La poesia che cambia. Come si legge Dante
[A maggio esce per Castelvecchi “La poesia che cambia. Come si legge Dante”. Questa è la Premessa.]

Dante e noi
Ci sono molti modi di leggere Dante. C’è il modo degli studiosi, che analizzano, pubblicano, commentano e interpretano per rendere le opere disponibili e comprensibili per un pubblico il più ampio possibile. La fortuna di Dante, in questo senso, è innegabile: assieme a Omero, Platone e Shakespeare, è uno degli autori sui quali si pubblica di più nel mondo. Ed esiste quindi un Dante per le scuole e per le università; soprattutto in Italia, dove la lettura della Commedia è nei programmi scolastici dall’Unità.
C’è il modo degli scrittori e degli artisti, che è quello di creare opere ispirate a Dante riutilizzandone le immagini, i personaggi, le forme poetiche. Nei secoli scorsi sono nati così dipinti, statue, romanzi e opere teatrali e nascono ancora oggi videogiochi, graphic novels, film, musical e documentari.
C’è poi il modo del mercato, che tende irresistibilmente a comprendere in sé tutte le altre modalità: Dante, a partire dalla fine dell’Ottocento, è diventato anche un brand, un marchio per vendere prodotti di consumo.
E c’è infine il modo dei lettori comuni, degli appassionati, di coloro che in Dante, come in tutte le grandi opere della letteratura universale, cercano delle risposte, cercano qualcosa che li riguardi profondamente e che sia ancora vivo, attuale, presente e proiettato verso il futuro. Che è poi il modo di chi, come Francesco Petrarca quando leggeva le Confessioni di Agostino, ha «a tratti l’impressione di leggere non la storia d’altri», ma quella del suo «proprio peregrinare» (Secretum, I 42).

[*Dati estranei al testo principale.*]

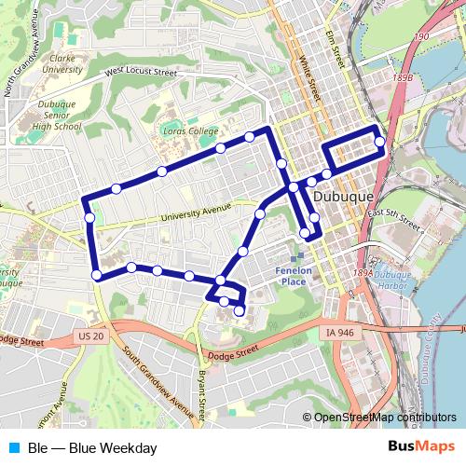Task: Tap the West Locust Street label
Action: pyautogui.click(x=141, y=71)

Dante, quindi, è in mezzo a noi. E lo è sempre stato: da quando, mentre era ancora in vita, le sue poesie già circolavano in varie parti d’Italia e da quando, poco dopo la morte, furono scritti i primi commenti alla Commedia. E lo è ancora oggi, all’epoca del grande successo delle letture pubbliche, dei podcast, del videogioco ispirato all’Inferno e di tutte le iniziative organizzate, in varie parti del mondo, tra il 750° anniversario della nascita nel 2015 e il 700° della morte nel 2021.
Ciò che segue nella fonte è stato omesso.